# K-means

## Data

Use the [World Value Survey](http://www.worldvaluessurvey.org/WVSDocumentationWV6.jsp) datafiles and corresponding questionaire and codebook files to understand what is in the data.

## Overarching research question

What kind of responder groups can emerge from survey responders and do they correspond to nationalities?
* Choose some relevant measurements
* Run analysis
* Interprent

## Method

There are many tools used for this, we apply [SciKit learn](https://scikit-learn.org/0.16/modules/clustering.html#clustering).


In [3]:
import csv
import sklearn.cluster
import sklearn
import collections

In [None]:
## create new data matrix for k-means analysis

selected_keys = ['V4', 'V5', 'V6', 'V7', 'V8', 'V9']

data = []

for line in csv.DictReader( open('data/wvs.csv') ):
    dd = []
    for key in selected_keys:
        dd.append( line[key] )
    data.append( dd )

print( len( data ) )

In [None]:
clustering_machine = sklearn.cluster.KMeans( 10 )
clustering_results = clustering_machine.fit_predict( data )

## number of responders per cluster
print( collections.Counter( clustering_results ) )

Now we have created a **ten cluster** approach.
How do we know if it is any good?

What would be different if we create a **five cluster** model instead?

Let's examine the mean values per each of the identified cluster.

In [None]:
## clustering_results with row ID numbers
all_clusters = set( clustering_results  )
clustering_results_with_rows = set( enumerate( clustering_results ) )

for cluster in all_clusters:
    
    ## select entries in this cluster
    this_cluster_rows = filter( lambda cr: cr[1] == cluster, clustering_results_with_rows )
    this_cluster_values = []
    
    for entry in this_cluster_rows:
        row = entry[0]
        this_cluster_values.append( data[ row ] )
        
    print( "Cluster", cluster )
    
    ## compute means per cluster
    for i, name in enumerate( selected_keys ):
        
        dd = set( map( lambda x: int(x[i]), this_cluster_values ) )   
        print( name , sum( dd ) / len( dd ) )
        
## TODO: this is super-manual way of doing this. Pandas could do all of this for you automatically.

## Task

* Run the above code and explain to yourself what is done.
* Response values -1, -2 and -3 relate to missing data (people answering I don't know etc.). Clean these values away from the dataset and redo your analysis.
* Choose suitable variables using the codebook and your understanding and intuition.
* Modify the number of clusters and examine how results change.

## Looking inside K-means

Often we prefer to use some data-driven approaches to identify the best number of clusters. One way to achieve this is to use the [elbow_ method](https://en.wikipedia.org/wiki/Elbow_method_(clustering)), where we visually inspect the best number of topics. Other tools exists as well, such as the [Silhouette method](https://en.wikipedia.org/wiki/Silhouette_(clustering)). Elbow is simple, but not always that clear and other methods are preferred. However, it is easy to understand.
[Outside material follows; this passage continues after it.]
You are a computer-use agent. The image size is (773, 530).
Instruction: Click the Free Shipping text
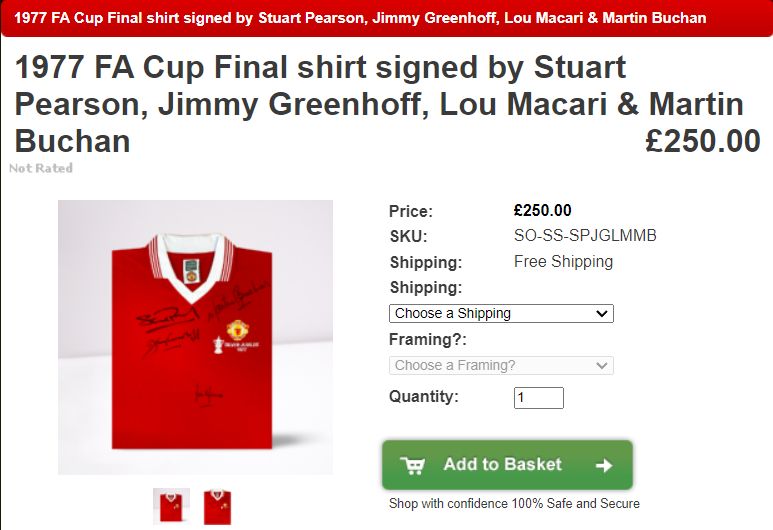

The Elbow-method measures the distance clusters' items have to the centroid (sum of squared errors, sse). It can range from 0 (all items in the clusters are at the same point as its centroid) to positive infinity (nodes are all over the place). When numer or clusters (k) is increased, it decreases SSE; but this is a balancing act: how do you balance between more clusters and additional complexity and most explainability?

In [None]:
sse = {}

for k in range(1, 10):
    kmeans = sklearn.cluster.KMeans(n_clusters=k).fit(data)
    sse[k] = kmeans.inertia_

In [None]:
import matplotlib.pyplot as plt
plt.figure()
plt.plot(list(sse.keys()), list(sse.values()))
plt.xlabel("Number of cluster")
plt.ylabel("SSE")
plt.show()

## Tasks

* Draw three different k-means clusterings with centroids and related values and organize them by their SSE.
* Use the elbow method to optimize your model.
* What similarities can you find between k-means and factor analysis?
* How does k-means differ from factor analysis?